Educators have the benefit of getting a fresh start not once but twice a year. We have the start of school in September, then the turning of the calendar in January.

Fresh starts often involve fresh commitments. I propose that every educator should make the commitment today to take sixteen new steps in 2016 to deepen their knowledge, sharpen their craft, and stretch out of their comfort zone. In no particular order:

  1. Read every day. I’m not talking about all those unread emails from central office, either. Blogs, picture books, journals, news, professional articles, YA literature, or poetry. It’s all input that helps shape and inform your thinking and provides cognitive fuel to keep your mind going.
  2. Write every week. Input isn’t enough. Process what you read and think about by turning it around and putting it into writing for a real audience. Everyone (that includes you) has something worth sharing, and most probably several somethings. Write a blog post. (If you don’t have your own, ask your favorite blog or blogger if you can guest post there.) Write an article for the district curriculum newsletter or for a professional journal.
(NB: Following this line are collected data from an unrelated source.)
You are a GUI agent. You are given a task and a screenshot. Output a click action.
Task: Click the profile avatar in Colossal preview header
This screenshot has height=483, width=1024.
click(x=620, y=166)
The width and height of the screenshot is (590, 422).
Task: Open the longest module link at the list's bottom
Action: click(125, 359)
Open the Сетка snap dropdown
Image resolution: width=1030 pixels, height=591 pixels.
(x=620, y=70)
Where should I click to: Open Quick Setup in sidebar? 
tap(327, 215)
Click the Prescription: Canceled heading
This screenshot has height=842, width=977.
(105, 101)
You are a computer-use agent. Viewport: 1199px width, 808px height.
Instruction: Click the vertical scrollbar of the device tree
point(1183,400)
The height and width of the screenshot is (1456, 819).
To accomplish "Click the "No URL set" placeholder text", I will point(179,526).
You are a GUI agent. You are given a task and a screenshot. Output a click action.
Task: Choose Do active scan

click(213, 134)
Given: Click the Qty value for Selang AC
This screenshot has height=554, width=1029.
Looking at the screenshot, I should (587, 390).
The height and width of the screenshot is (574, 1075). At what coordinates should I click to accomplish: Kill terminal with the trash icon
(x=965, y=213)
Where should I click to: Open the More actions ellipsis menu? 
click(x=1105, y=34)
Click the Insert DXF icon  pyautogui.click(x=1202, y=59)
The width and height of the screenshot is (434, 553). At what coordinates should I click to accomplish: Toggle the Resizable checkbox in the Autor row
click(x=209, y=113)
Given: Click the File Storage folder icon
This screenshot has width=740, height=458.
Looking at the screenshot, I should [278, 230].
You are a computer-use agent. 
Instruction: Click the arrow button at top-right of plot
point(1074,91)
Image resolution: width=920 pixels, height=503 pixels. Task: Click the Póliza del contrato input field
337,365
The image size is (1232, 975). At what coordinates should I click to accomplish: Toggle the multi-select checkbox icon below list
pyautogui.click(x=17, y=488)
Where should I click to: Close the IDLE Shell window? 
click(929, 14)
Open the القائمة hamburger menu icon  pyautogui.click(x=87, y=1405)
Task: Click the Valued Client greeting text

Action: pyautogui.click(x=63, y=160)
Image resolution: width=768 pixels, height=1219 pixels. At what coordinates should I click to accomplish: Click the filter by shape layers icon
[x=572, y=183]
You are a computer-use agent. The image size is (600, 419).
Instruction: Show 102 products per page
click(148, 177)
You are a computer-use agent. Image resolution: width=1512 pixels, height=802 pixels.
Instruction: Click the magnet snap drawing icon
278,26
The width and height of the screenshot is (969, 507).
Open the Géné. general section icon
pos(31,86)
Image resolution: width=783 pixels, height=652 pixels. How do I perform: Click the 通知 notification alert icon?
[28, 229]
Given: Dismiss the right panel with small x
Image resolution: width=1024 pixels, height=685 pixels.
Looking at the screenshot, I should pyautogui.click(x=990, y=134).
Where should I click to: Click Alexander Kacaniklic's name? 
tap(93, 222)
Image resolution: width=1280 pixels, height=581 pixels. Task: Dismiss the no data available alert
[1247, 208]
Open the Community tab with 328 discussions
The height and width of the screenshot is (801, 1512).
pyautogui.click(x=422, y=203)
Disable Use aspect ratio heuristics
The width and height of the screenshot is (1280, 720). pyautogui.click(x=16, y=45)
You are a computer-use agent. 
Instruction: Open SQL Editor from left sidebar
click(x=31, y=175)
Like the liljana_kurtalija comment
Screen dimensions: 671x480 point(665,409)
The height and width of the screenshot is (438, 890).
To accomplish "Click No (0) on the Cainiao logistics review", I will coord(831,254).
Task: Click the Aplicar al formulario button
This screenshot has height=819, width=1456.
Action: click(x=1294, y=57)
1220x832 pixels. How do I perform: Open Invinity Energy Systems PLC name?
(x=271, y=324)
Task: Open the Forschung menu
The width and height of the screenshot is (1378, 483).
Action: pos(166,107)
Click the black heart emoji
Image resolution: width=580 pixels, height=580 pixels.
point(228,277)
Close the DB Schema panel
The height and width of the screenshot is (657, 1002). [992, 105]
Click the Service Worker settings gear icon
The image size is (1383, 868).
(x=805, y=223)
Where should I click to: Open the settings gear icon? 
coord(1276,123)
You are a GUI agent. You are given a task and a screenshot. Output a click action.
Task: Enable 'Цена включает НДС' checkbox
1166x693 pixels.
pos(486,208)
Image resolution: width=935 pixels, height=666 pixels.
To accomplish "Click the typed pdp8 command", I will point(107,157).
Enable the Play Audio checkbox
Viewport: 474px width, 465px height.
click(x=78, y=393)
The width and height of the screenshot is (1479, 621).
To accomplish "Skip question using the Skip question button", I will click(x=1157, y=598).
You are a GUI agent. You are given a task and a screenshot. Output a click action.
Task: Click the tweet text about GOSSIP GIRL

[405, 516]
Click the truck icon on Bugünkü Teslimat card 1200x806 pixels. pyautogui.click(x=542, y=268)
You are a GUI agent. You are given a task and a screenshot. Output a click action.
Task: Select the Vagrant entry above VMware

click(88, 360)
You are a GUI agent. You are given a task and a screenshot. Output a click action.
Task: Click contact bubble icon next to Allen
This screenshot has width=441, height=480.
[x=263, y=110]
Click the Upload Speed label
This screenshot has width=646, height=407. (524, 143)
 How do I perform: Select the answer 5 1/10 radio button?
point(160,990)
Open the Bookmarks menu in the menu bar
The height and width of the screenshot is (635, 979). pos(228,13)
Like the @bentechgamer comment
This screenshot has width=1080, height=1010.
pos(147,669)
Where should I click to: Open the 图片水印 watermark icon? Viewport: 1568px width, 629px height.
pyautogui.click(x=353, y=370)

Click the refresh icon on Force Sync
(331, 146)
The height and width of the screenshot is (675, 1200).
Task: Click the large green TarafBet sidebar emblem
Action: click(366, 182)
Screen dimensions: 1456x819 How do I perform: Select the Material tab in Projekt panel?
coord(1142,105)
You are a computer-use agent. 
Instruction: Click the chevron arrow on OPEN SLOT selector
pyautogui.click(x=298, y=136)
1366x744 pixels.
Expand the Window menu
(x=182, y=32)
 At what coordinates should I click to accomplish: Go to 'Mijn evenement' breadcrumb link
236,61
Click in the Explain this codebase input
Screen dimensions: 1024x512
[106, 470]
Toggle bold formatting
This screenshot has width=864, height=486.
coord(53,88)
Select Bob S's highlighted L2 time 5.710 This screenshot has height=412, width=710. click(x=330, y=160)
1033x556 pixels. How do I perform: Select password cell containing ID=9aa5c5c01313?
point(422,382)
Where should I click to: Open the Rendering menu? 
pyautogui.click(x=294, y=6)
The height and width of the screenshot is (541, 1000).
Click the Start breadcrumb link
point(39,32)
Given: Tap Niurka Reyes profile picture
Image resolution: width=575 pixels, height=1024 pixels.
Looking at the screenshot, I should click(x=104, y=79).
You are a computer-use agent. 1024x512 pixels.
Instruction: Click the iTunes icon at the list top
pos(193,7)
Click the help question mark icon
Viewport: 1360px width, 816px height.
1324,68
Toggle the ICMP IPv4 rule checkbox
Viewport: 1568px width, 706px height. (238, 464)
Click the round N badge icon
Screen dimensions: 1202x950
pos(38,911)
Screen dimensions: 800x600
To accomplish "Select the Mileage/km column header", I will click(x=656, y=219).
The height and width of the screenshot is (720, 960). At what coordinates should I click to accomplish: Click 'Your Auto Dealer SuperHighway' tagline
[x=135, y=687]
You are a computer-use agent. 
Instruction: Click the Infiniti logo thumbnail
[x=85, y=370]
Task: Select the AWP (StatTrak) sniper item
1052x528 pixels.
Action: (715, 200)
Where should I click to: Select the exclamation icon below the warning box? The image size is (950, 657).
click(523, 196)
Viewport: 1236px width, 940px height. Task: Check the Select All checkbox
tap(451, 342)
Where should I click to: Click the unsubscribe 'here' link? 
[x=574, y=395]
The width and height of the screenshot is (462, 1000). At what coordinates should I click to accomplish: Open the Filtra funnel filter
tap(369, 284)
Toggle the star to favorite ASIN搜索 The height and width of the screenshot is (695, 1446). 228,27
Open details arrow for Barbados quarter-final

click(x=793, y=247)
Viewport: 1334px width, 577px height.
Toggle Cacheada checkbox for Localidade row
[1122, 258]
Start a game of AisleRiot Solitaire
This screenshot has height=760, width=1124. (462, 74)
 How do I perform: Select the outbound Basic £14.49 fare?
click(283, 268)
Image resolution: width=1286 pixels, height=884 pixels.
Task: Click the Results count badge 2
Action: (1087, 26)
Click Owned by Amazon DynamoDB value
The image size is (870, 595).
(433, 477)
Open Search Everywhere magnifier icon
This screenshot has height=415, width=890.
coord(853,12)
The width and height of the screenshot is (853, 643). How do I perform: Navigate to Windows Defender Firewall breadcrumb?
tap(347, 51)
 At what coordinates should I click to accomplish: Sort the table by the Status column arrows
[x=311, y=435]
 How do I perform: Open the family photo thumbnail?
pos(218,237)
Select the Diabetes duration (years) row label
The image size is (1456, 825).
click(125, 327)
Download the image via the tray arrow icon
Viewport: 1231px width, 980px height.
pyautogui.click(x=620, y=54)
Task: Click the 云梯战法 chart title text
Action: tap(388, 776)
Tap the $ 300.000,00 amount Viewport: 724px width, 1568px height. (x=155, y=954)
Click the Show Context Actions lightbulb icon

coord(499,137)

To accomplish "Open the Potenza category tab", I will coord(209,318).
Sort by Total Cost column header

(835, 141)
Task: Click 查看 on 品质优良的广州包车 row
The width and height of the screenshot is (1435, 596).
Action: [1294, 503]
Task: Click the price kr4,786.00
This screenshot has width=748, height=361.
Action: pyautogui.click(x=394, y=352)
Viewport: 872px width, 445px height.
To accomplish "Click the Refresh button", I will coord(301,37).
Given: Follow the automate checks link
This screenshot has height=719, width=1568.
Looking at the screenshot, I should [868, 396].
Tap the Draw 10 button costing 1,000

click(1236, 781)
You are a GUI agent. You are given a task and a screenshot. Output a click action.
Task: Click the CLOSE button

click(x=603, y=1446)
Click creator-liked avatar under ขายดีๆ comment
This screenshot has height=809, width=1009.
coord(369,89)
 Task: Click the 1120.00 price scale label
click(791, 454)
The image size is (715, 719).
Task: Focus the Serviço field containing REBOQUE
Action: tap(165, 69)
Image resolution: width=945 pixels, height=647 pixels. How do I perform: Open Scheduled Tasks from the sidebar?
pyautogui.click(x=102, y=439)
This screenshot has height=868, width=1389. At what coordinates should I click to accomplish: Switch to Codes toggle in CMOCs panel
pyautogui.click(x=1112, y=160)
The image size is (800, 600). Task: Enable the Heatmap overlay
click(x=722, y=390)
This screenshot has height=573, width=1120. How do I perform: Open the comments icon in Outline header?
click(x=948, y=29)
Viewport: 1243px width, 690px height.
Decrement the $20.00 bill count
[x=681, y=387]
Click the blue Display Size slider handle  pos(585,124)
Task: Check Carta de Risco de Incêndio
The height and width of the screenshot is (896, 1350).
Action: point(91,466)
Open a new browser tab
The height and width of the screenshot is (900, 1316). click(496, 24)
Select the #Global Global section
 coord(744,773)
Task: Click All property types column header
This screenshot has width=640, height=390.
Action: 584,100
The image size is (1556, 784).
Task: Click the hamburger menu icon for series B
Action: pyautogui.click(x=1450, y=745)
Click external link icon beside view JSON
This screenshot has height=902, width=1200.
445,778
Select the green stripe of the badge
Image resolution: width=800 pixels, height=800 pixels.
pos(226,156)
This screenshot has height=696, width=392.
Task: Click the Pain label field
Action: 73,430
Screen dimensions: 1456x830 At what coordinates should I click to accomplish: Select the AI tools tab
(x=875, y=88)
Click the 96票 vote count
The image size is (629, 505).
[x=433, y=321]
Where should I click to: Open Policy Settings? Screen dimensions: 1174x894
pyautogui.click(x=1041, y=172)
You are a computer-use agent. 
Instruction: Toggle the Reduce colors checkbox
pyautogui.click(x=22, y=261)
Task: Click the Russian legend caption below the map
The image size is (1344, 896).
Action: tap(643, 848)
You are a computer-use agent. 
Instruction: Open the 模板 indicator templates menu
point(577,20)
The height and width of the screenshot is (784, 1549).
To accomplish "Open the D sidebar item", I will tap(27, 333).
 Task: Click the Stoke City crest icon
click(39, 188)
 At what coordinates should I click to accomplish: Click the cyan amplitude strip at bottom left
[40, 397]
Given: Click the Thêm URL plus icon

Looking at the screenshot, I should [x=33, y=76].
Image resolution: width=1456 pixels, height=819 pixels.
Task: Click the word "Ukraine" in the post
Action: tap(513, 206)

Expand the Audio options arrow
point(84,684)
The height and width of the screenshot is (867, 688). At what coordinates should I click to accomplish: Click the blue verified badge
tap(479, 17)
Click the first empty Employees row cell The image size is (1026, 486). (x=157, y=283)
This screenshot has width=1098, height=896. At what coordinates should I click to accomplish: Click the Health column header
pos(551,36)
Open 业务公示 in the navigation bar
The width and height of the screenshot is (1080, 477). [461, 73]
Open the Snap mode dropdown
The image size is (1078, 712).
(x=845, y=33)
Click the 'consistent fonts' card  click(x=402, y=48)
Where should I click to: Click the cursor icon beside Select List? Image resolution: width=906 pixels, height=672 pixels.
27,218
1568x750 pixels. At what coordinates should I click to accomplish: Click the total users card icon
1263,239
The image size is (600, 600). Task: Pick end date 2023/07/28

Start writing that book you have been planning in your head for the last eleven years.
  3. Present to your colleagues. Corollary to #2 is to share something in person. Did I mention that everyone has something worth sharing? Other teachers want to learn from you, too. Share a technique at a faculty meeting, run an inservice workshop, or present at a local or national conference. This wine pairs very nicely with entree #7 below, too.
  4. Learn a new tool every month. Digital tech or low tech, find something new you don’t know how to use yet and start using it. Find other people who use it well and learn from them. Try stuff out. Break things. Then figure out how to fix them.
  5. Listen to someone who disagrees with you. And not just to plan your rebuttal. Really hear them. You will learn something new, and you’ll expand your awareness of different points of view in the world. It’s healthy for you and for your students.
  6. Build something with your students. Make something together that didn’t exist before and that none of you knew how to make before you started. Solve a problem, construct a toy, build a website, or create a work of art. Use your hands and your minds.
  7. Attend an Edcamp. They’re free, they’re everywhere, and they’re awesome. ‘Nuff said. (You say you’ve already been to one? OK, then become an organizer.) Oh, and since every Edcamp attendee is a potential presenter, you can check two items off your list on the same day.
  8. Expand your network. And your students’. The wider your circle, the more ideas you’re exposed to that can help you deepen your understanding. This works for your students, too, so help them connect with other students and other adults around the area and around the world.
  9. Travel someplace new. Whether you go across the ocean or across town, visit someplace you’ve never been. Repeat as often as possible, then use the experiences to feed #2, #3, #6, and #8.
  10. Teach someone else’s class. Pick a subject and grade you’ve never taught. Plan a lesson, a project, or a whole unit and teach it to a new group of students. Collaborate with the other teacher, or switch classrooms entirely.
  11. Throw out grades and homework. Examine carefully why you do what you do, and think about whether it is really as important as you think it is. If it gets in the way of actual learning, throw it out. Grades and homework are two things that most teachers do just because they’ve always done them. Take the time to really think about the purpose of your practice.
  12. Teach something you’ve always wanted to teach. Yes, you have time in your packed schedule to squeeze in one thing that you teach because you want to instead of because someone told you you have to.
  13. Try Genius Hour. To go a step further than #12, let your students tell you what they want to learn. Then get out of their way and let them learn it. Help where needed.
  14. Get up and move. Whether you add movement within your classroom routine or you get out and go somewhere else, movement is good for brains and learning. The change of perspective and environment helps keep things interesting and engaging.
  15. Make a mess. Learning should create dirty hands and piles of stuff and discarded scraps. Color outside the lines and put parts together differently than the directions say. Don’t clean up before it’s time. Or until you’re ready.
  16. Remember why you teach. Every day of 2016, you will be faced with things that discourage you and make you wonder why you should still bother. Be sure to take the time, every day if necessary, to remind yourself why you chose this. Your reasons may be different than anyone else’s, but they are still there if you look.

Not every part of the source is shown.